[Data Boundary: Start]
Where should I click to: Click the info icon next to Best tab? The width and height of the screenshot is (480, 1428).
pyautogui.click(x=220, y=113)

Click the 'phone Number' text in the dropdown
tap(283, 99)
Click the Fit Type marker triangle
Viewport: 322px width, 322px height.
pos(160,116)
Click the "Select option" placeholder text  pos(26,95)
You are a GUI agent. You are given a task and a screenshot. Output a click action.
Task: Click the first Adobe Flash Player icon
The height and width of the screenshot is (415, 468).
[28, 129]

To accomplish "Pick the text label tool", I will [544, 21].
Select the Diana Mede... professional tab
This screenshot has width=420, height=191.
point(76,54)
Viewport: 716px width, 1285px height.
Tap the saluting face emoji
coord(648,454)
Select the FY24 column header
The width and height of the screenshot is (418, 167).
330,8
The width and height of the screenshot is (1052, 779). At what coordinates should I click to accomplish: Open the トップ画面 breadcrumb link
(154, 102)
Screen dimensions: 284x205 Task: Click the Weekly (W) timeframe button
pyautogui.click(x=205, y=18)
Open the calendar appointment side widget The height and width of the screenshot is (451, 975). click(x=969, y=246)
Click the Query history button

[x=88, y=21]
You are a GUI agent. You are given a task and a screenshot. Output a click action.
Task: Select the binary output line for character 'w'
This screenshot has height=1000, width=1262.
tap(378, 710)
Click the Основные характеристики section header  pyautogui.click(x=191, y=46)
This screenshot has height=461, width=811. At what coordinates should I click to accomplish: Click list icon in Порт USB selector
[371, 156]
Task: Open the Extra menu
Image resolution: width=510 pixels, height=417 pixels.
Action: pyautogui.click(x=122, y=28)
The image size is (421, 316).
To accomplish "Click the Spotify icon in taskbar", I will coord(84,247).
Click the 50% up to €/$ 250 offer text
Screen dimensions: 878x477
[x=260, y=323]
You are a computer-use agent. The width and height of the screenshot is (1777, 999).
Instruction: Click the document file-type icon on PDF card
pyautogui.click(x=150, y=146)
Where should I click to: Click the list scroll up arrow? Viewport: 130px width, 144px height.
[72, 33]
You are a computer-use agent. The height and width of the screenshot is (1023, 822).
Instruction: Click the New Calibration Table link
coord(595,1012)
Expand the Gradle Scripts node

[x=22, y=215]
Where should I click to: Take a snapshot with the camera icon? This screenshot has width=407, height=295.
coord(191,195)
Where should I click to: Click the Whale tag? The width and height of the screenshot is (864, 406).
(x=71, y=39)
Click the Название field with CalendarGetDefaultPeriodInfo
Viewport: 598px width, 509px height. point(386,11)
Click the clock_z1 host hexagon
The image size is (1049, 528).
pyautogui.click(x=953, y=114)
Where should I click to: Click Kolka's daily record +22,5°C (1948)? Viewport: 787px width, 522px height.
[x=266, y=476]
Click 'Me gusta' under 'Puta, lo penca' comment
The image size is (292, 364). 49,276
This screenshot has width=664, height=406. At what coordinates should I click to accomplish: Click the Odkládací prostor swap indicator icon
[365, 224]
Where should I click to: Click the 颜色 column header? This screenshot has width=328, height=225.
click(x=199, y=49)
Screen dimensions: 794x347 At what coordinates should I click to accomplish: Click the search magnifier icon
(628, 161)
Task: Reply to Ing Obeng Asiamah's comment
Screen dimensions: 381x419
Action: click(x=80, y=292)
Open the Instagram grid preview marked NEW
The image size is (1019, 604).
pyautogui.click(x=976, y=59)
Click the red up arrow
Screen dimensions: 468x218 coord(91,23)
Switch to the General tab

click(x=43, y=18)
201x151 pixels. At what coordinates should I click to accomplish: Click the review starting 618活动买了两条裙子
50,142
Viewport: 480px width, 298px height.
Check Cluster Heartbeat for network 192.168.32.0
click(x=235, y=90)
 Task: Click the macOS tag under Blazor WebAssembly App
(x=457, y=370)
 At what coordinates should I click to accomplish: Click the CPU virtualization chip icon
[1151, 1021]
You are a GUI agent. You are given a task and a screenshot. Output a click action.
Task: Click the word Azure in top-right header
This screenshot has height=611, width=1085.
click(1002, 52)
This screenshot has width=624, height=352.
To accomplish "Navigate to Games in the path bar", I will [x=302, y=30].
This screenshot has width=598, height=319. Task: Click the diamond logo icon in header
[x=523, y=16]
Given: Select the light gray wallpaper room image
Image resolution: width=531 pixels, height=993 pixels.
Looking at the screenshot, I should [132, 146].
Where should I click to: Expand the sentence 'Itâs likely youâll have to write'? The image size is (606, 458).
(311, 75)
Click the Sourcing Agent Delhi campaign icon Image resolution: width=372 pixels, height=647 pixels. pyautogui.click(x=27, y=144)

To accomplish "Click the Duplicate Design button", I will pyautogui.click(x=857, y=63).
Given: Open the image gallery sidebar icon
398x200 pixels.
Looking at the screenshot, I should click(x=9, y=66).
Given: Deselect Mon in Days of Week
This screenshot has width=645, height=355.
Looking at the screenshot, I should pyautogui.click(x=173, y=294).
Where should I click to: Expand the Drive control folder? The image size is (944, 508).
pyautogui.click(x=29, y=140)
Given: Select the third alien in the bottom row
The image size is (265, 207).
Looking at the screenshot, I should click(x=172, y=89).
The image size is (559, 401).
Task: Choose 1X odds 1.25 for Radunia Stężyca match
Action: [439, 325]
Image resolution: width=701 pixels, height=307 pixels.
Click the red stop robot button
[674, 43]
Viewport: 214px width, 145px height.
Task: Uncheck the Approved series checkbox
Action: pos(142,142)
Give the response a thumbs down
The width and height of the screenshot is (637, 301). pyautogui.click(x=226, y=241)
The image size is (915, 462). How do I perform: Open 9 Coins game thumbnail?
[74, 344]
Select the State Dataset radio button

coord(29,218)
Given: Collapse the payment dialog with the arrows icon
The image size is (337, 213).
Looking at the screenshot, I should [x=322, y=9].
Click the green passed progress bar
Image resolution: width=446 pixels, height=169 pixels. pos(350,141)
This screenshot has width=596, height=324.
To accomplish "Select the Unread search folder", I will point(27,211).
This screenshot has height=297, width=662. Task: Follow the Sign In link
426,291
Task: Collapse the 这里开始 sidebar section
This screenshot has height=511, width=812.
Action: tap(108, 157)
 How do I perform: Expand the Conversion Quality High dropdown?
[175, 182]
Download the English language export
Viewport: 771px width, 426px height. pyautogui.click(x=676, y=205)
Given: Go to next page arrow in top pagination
[Data Boundary: End]
#### To do
Transcribe the records above exactly, from the opening line down to and including the line with "Select the FY24 column header".

#### Reply to the task
Where should I click to: Click the info icon next to Best tab? The width and height of the screenshot is (480, 1428).
pyautogui.click(x=220, y=113)

Click the 'phone Number' text in the dropdown
tap(283, 99)
Click the Fit Type marker triangle
Viewport: 322px width, 322px height.
pos(160,116)
Click the "Select option" placeholder text  pos(26,95)
You are a GUI agent. You are given a task and a screenshot. Output a click action.
Task: Click the first Adobe Flash Player icon
The height and width of the screenshot is (415, 468).
[28, 129]

To accomplish "Pick the text label tool", I will [544, 21].
Select the Diana Mede... professional tab
This screenshot has width=420, height=191.
point(76,54)
Viewport: 716px width, 1285px height.
Tap the saluting face emoji
coord(648,454)
Select the FY24 column header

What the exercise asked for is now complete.